* _Given text_:
········

4. What Are the Step-by-Step Bargaining Procedures Between Prime Contractors and Subcontractor Unions?

The overall process consists of two phases: (i) confirming which unions are participating in the channel unification procedure, and (ii) designating the bargaining representative union. Here is a step-by-step breakdown.

STEP 1. Subcontractor Union Submits Bargaining Demand

Enforcement Decree of the Trade Union Act, Article 14-2(1)(2) — Timing and Method of Bargaining Demand

① Where there is a collective agreement in effect at the relevant business or workplace, a labor union may demand bargaining from the employer pursuant to Article 29(1) or Article 29-2(1) of the Act from the date that is three months before the expiry date of such collective agreement. Where there are two or more collective agreements, the demand may be made from the date that is three months before the earlier expiry date.

② When demanding bargaining from an employer pursuant to paragraph (1), the labor union shall do so in writing, specifying the name of the labor union, the number of regular worker members as of the date of the bargaining demand, and other matters prescribed by Ministerial Ordinance of Employment and Labor.

When submitting a bargaining demand to a prime contractor, subcontractor unions should note:

  • No pre-existing collective agreement: If no collective agreement previously governed the prime–subcontractor relationship, a bargaining demand may be submitted immediately after the Act takes effect on March 10, 2026.

········

* _Record list_:
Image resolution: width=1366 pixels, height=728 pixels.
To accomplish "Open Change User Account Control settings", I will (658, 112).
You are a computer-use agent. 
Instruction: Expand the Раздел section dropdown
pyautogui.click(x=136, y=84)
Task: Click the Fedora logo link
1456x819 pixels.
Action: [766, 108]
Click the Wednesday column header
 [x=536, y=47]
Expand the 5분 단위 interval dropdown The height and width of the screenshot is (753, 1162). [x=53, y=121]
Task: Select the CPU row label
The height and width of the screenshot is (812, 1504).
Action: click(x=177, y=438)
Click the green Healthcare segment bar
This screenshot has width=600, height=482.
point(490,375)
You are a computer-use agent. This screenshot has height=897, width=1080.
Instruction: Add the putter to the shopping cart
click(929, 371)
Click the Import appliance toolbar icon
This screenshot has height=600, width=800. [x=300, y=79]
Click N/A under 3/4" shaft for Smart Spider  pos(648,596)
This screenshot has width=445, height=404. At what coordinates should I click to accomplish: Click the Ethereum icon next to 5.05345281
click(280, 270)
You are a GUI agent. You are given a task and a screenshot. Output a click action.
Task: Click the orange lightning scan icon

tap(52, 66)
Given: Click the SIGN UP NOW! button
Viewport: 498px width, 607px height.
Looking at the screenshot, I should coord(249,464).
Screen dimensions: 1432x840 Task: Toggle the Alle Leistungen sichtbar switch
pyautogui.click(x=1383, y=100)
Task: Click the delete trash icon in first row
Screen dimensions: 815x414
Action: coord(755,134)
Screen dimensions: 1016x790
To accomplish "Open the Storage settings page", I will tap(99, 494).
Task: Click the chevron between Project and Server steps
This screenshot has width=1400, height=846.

········

* _What to produce_: Please repeat word for word the stretch of the bargaining-procedures text from "Enforcement Decree of" through "Employment and Labor.".

* _Exercise result_:
Enforcement Decree of the Trade Union Act, Article 14-2(1)(2) — Timing and Method of Bargaining Demand

① Where there is a collective agreement in effect at the relevant business or workplace, a labor union may demand bargaining from the employer pursuant to Article 29(1) or Article 29-2(1) of the Act from the date that is three months before the expiry date of such collective agreement. Where there are two or more collective agreements, the demand may be made from the date that is three months before the earlier expiry date.

② When demanding bargaining from an employer pursuant to paragraph (1), the labor union shall do so in writing, specifying the name of the labor union, the number of regular worker members as of the date of the bargaining demand, and other matters prescribed by Ministerial Ordinance of Employment and Labor.